Malgré son absence de la scène internationale, Hicham reste le meilleur athlète. Pour Lamine Diack, président de la Fédération internationale d’athlétisme (IAAF), « Hicham est une légende vivante de notre discipline ». « Il a donné de l’éclat au monde de l’athlétisme avec ses excellentes performances, impressionné par l’élégance de sa façon de courir et soulevé l’admiration pour sa volonté de toujours vouloir repousser les frontières de ses propres limites », ajoute-t-il. « Mais ce dont je veux me souvenir de sa carrière exemplaire, ce ne sont pas seulement ses records à répétition, ses records du monde et autres récompenses bien méritées, mais par-dessus tout sa générosité et sa gentillesse en tant qu’être humain », conclut le patron de l’athlétisme mondial.

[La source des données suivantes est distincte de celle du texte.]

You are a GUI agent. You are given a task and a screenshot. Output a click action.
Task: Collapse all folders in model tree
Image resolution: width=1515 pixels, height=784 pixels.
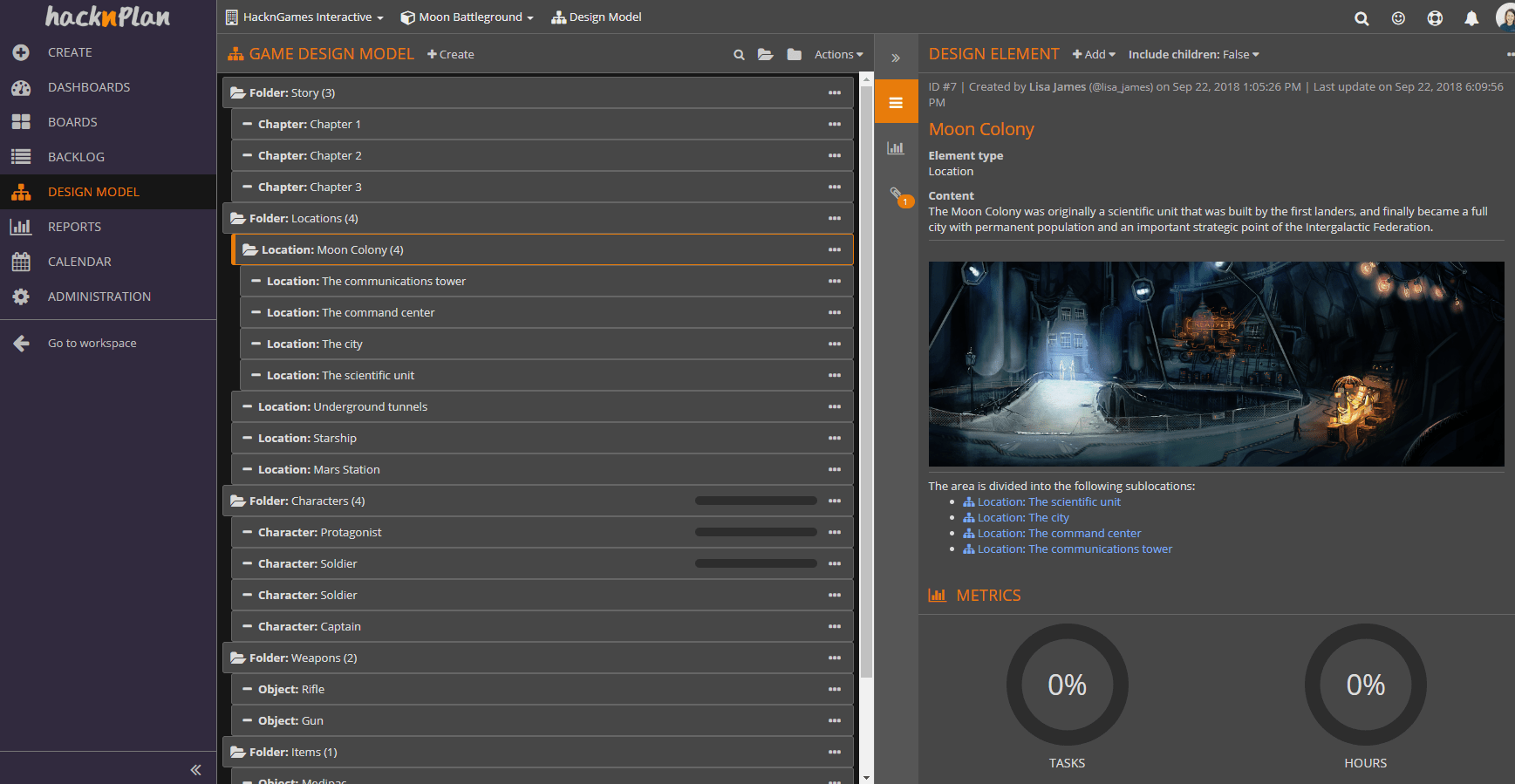point(794,55)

Les spécialistes n’hésitent pas à le considérer comme le meilleur athlète au monde dans l’histoire de sa spécialité. Ses titres en demi-fond ne se comptent plus, avec des records du monde qui semblent intouchables. Et ce, depuis qu’il a volé la vedette à l’Algérien Morceli en finale du Grand Prix de l’IAAF en 1996 à Milan (Italie), se classant dans le gotha de l’athlétisme mondial du XXe siècle. En effet, Hicham el Guerrouj est le seul athlète au monde à être détenteur de cinq records du monde : 1 500 m, Mile et 2 000 en plein air ; 1 500 m et Mile en salle. Il compte également à son actif quatre titres mondiaux sur 1 500 m Outdoor, deux autres Indoor et un sur le 3 000 m.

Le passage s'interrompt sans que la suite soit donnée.